A week after its COO asserted that Procter & Gamble would continue to maintain its marketing spend, the nation’s top advertiser is quietly pulling back on its second-quarter upfront options, a move TV sales bosses are characterizing as “comprehensive.”

According to one top-tier cable network executive, P&G has begun “canceling all second-quarter options, across the board,” a development that appears to contradict what A.G. Lafley told investors on Jan. 30, when he said the CPG giant would “absolutely not” cut into its ad spend. “We have held our marketing spending and advertising spending,” Lafley said in P&G’s latest earnings call. “In fact, what is really going on is the advertising markets are softening and for the same dollar we are buying more delivery.”

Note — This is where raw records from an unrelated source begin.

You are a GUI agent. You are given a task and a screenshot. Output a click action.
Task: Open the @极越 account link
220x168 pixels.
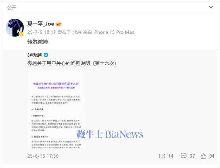click(x=35, y=55)
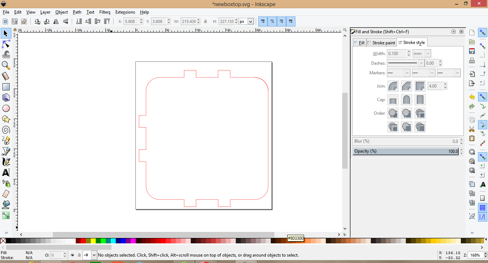Toggle the width-height lock icon
The image size is (488, 263).
(205, 21)
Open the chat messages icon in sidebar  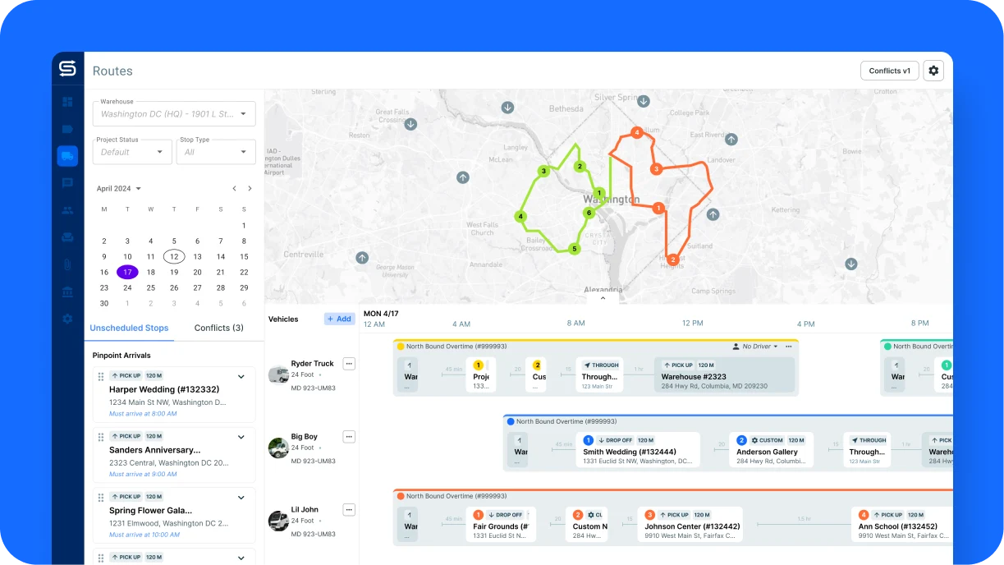point(67,182)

One media consultant said P&G was pulling out of national broadcast and cable in favor of spot TV, which is selling at distressed rates. As with other marketers who have exercised upfront options, P&G may be pulling out with an eye toward scatter inventory. Sales execs fear P&G’s cancellations presage a general retreat from national TV. “We’re keeping an eye on Unilever,” one network higher-up said. “They can either look at this as an opportunity to grab market share, or they can fall in lock-step behind P&G.”

It’s worth noting that Q2 marks the final quarter of P&G’s fiscal year. As such, rather than an acknowledgment of certain marketplace economics, the company’s decision to pull out of some of its media commitments simply may reflect P&G’s desire to divert cash to the bottom line.

On Feb. 5, Scripps Networks Interactive president John Lansing said that while options were accelerating, “a fair number of those advertisers are coming back into scatter looking to negotiate on price.” SNI reported that cancellations are now running “in the low teens,” a significant increase over Q1 pullbacks, which came in at around 6 percent. On the broadcast side, Fox anticipates options to reach 11 percent.

In 2004, P&G yanked some $35 million in upfront commitments out of the market, followed by a number of retail and pharma clients. A P&G representative said the company “doesn’t comment on talks with media suppliers or the amount spent on media.”

In the first 11 months of 2008, P&G reduced its ad spend by 8 percent to $2.99 billion, per Nielsen Monitor-Plus.